Según informó el dirigente barrial, estas festividades se desarrollan de manera anual y constituyen un espacio de integración comunitaria, fortalecimiento de la identidad cultural y expresión de la fe religiosa. La programación inició el 6 de diciembre, con la realización de un campeonato interno masculino de fútbol, actividad deportiva que marcó el inicio oficial de las celebraciones.

Como parte de los eventos destacados, este 29 de diciembre se llevó a cabo la elección de la señora agropecuaria, dignidad que en esta edición recayó en Ceci Armijos, actividad que se realiza cada año con el respaldo del Gobierno Parroquial de Cumbaratza, promoviendo el reconocimiento al trabajo y aporte del sector agropecuario de la comunidad.

Asimismo, se desarrolló el festival de la canción de aficionados, evento artístico que fomenta la participación ciudadana y el talento local.

Para la noche del 29 de diciembre se programó la noche cultural, que incluye la presentación de danzas provenientes de la ciudad de Zamora, con la participación de la Casa de la Cultura, además de un concurso tradicional que se realiza anualmente, con premios económicos de 150 dólares para el primer lugar, 100 dólares para el segundo lugar y 50 dólares para el tercer lugar.

La agenda continúa el 30 de diciembre con la elección y coronación de la reina del barrio, seguida de la presentación artística del imitador “Yo me llamo Jean Carlo Centeno de Vallenatos”, y el desarrollo del gran baile popular, evento central que congrega a la comunidad y visitantes.

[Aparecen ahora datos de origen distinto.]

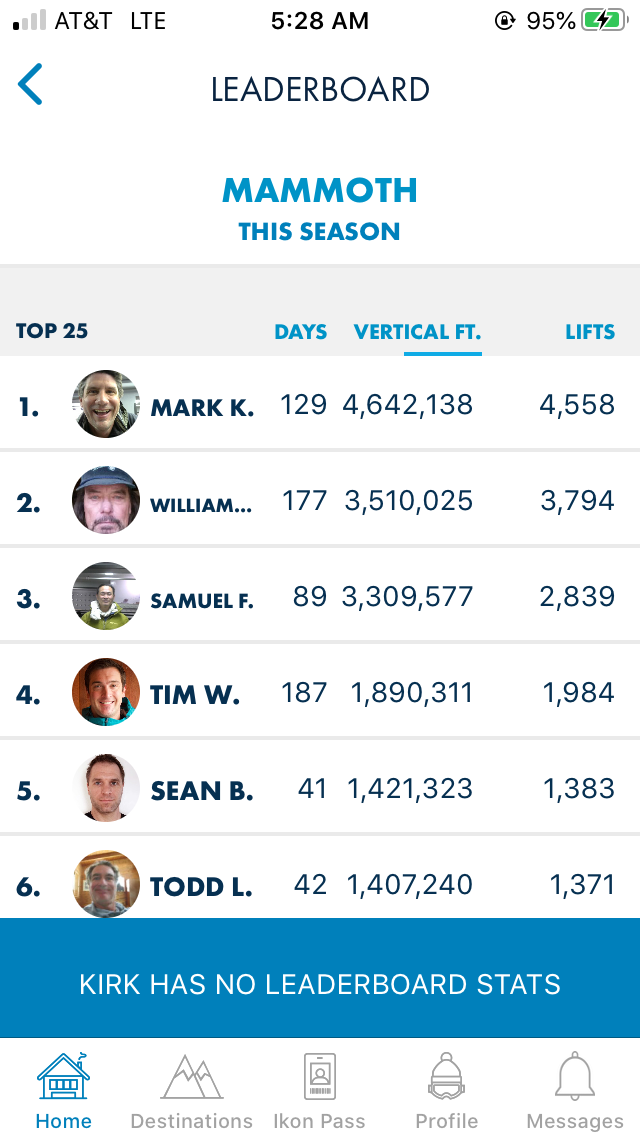Tap the Kirk has no leaderboard stats banner
Screen dimensions: 640x1136
click(320, 984)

En el ámbito deportivo, también se contempla un encuentro de ecuavóley femenino, Las Amazonas versus Chamico, programado para las 14h00, incentivando la participación y el apoyo al deporte local.

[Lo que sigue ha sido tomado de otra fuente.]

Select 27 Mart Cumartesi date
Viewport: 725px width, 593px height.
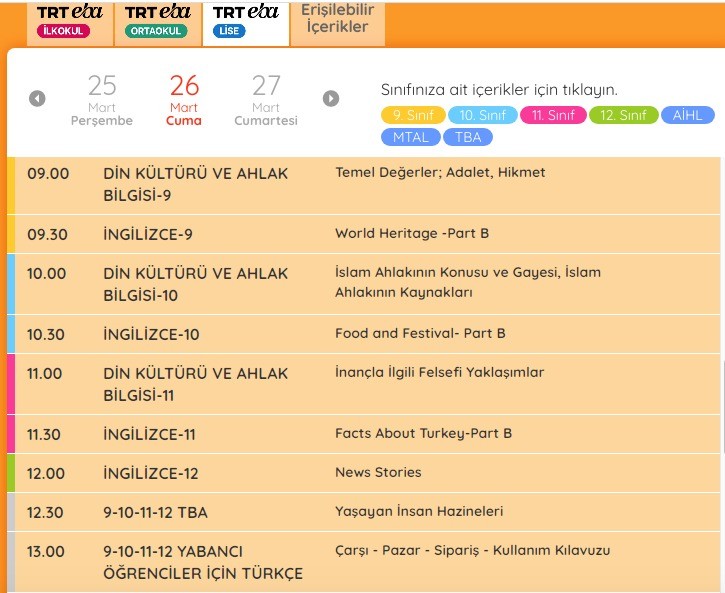click(266, 100)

Las festividades se extienden hasta el 31 de diciembre y el 1 de enero, fechas en las que se celebrará la Santa Eucaristía a las 14h00, como acto central de carácter religioso. Posterior a la ceremonia litúrgica, se realizará el gran bazar comunitario, tradición que marca el cierre oficial de las fiestas del barrio La Quebrada de Cumbaratza.

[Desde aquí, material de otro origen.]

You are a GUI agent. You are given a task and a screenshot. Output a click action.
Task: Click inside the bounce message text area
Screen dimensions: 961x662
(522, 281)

Finalmente, el presidente Wilmer Minga extendió una cordial invitación a la ciudadanía de la provincia de Zamora Chinchipe y de sectores aledaños, para que participen activamente de las festividades que se desarrollan los días 29, 30, 31 de diciembre de 2025 y 1 de enero de 2026, destacando la diversidad de actividades y el esfuerzo organizativo de la comunidad.